I have an ipad mini 1 that I keep wanting to leave plugged into the stereo to use for music but its version of Music is too old to access the copies of my stuff in the cloud and trying to update the OS just spins forever. This post made me decide to look into it and discover this is because it was jailbroken, and that blocks Software Update from working, so I've plugged it into the computer and am updating it from there.
Dunno if it'll actually end up working, right now I'm doing a backup and iTunes is saying it's "over capacity by 634 MB" and pinwheeling, but at least it's an attempt.
edit, an hour later: IT WORKS YAY, thanks for giving me a reason to fool with it.
I use ancient Atom processor laptops to run our home automation servers. Minimal power consumption, built-in battery backups, WOL/power, extremely reliable, $40 on eBay.
I have an old hand-me-down laptop from a relative. It's from 2011 and is a Core i5. The screen is terrible, but otherwise it's perfectly capable.
I couldn't call it a "project," but I've installed a music player (Rhythmbox, but pick whatever software you like) and hooked it up to some premium speakers. It's the best music player I could hope for -- it can play literally any format, doesn't phone home, and uses very little energy.
I took an old tablet, stuck it to the wall above my desk with 3M's Command picture hanging doodads, and now have an always-on display of my kanban board: https://kanbanflow.com/
It's great to have a permanent visible reminder of what I intended to be doing. I used to do that with sticky notes, but that had the big disadvantage of not being visible except right at my desk.
I use a spare TV like a kiosk panel for the family calendar, weather, and various RSS feeds.
Here is interesting DIY video of things one can create from an old laptop. Inside the video there is a link to creating a daylight lamp/panel from a monitor -- it's really great and looks like a daylight from a window due to specific materials used in monitors to evenly distribute light.
https://www.youtube.com/watch?v=WLP_L7Mgz6M
If you have an old router with USB 2.0 ports lying around it's fairly straightforward to install OpenWRT and Zerotier and make a VPN with a private cloud attached if you mount a HDD, and as long as your file transfer requirements aren't too intense. Have one running on my LAN and it works well for FTP, SMB shares for backup, and normal VPN stuff. Plus, it doesn't consume much power as it's MIPS chipset.

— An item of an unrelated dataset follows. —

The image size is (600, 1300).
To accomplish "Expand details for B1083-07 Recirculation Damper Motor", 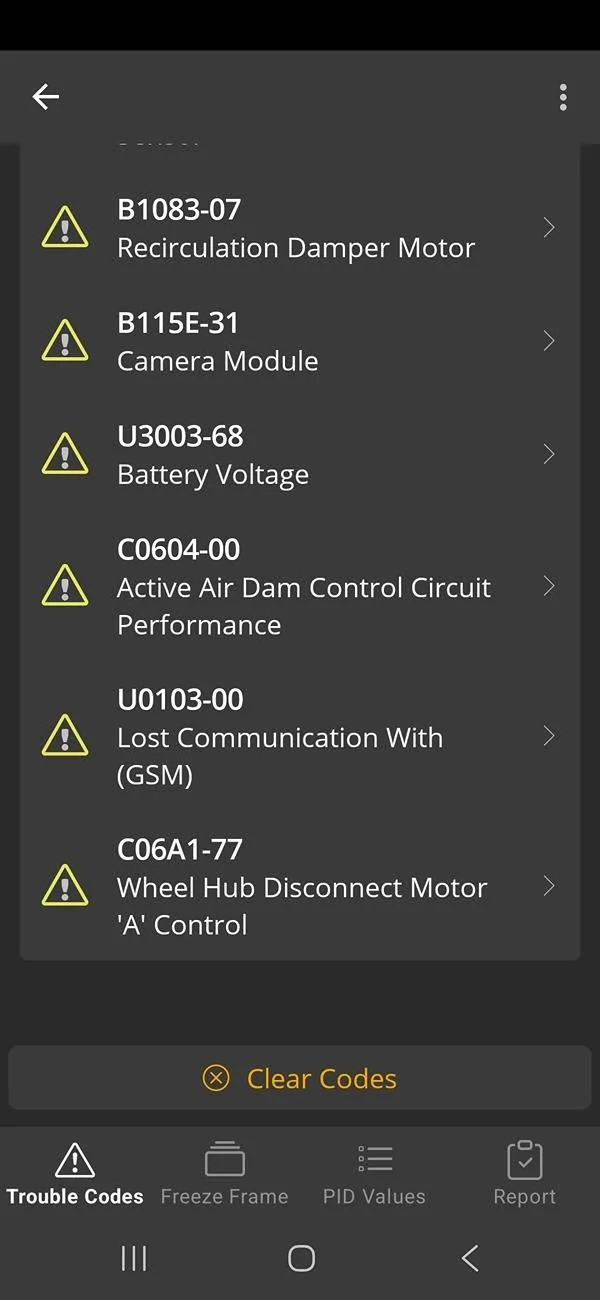I will (x=549, y=227).
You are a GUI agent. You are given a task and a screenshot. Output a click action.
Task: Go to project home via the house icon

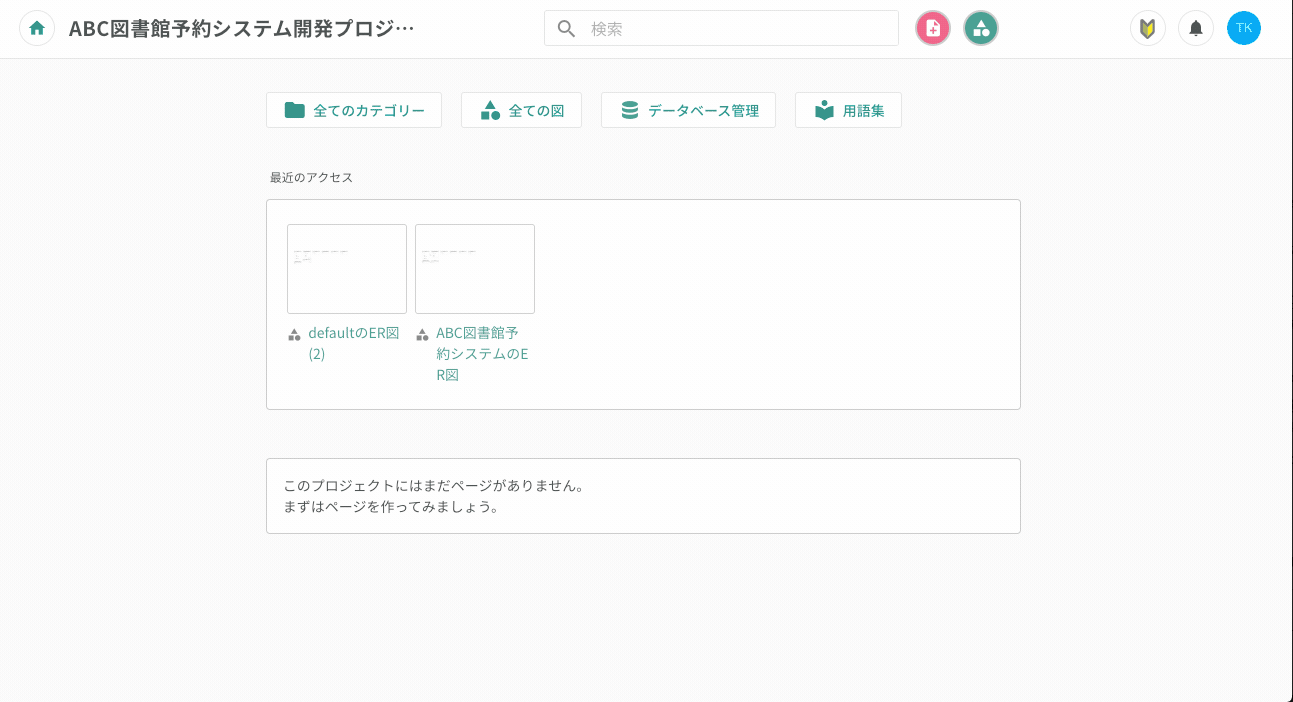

I don't think this is exactly what you're looking for, but my favorite repurposing of old devices was when I was looking for something to do with the eight Kaypro IIs I had kicking around about 15 years ago.

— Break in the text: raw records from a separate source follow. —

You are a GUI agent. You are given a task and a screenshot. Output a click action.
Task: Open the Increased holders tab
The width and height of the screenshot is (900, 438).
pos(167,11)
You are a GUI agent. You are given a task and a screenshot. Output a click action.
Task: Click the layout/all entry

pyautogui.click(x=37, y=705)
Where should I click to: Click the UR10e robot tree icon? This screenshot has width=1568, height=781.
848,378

What I ended up doing was chaining them together to use as a single multiprocessor PC. Those 8, working together, came very close to reaching the same performance as a low-end "modern" PC of the time.
I use an old Android phone as a dedicated Kodi remote for a media center PC and my old Nexus 7 is pretty much exclusively for reading Jojo's manga.
Just until recently I was usging an old Nokia N85 for my running sessions. It had dedicated physical buttons for playback, skip song, volume etc, the "Nokia Sports tracker app" also suported polar heart rate monitor.
Some years ago it stop supporting direct upload of workouts and I had to send the gpx file via bluetooth.
Last year battery died and I haven't found cheap replacements.
I have an iBook G3 that i use to monitor a server and make announcements about current workload, logins , lockouts and database health.
My friend had a raspberry pi2, which he didnt want because of lack of bt and wifi, that is my plex server now.
My stack of old laptops and computers is repurposed into a franken-cluster running various OpenStack services and testing applications on different platforms and performance profiles. Also handy for testing dweb applications and ideas.
Would be interesting to find a way to flash old dumbphones for something.
Great platforms for CTF or pen-testing practice if that is something you enjoy. I have a few raspberry pis and old phones that I test out new tools and methods on. If something breaks or something I install looks questionable I can factory reset them (the phones) and its no big deal.
Old laptop + USB docks + old hdds made for a pretty respectable home server. Especially since it was a gaming laptop so only the gfx was proper old
...struggling to work out what to do now though as the next generation of laptops needs to retire. Might try donating but I'm not optimistic
I have a Thinkpad T42p, that I don't use anymore. I wonder how hard would it be to gut it and with a small SBC like Pine64's Rock64 and some additional board make it useful again. Question is how to drive: LVDS display, keyboard, touchpad and trackpoint?
I use a bad Xiaomi Mi A2 for watching preloaded vids during commute, and playing OpenMW !
It was my partner's former phone but she eventually broke the camera, and it was quite sluggish.
However, it has a big screen, a big battery life, and had cost me 150€ anyway.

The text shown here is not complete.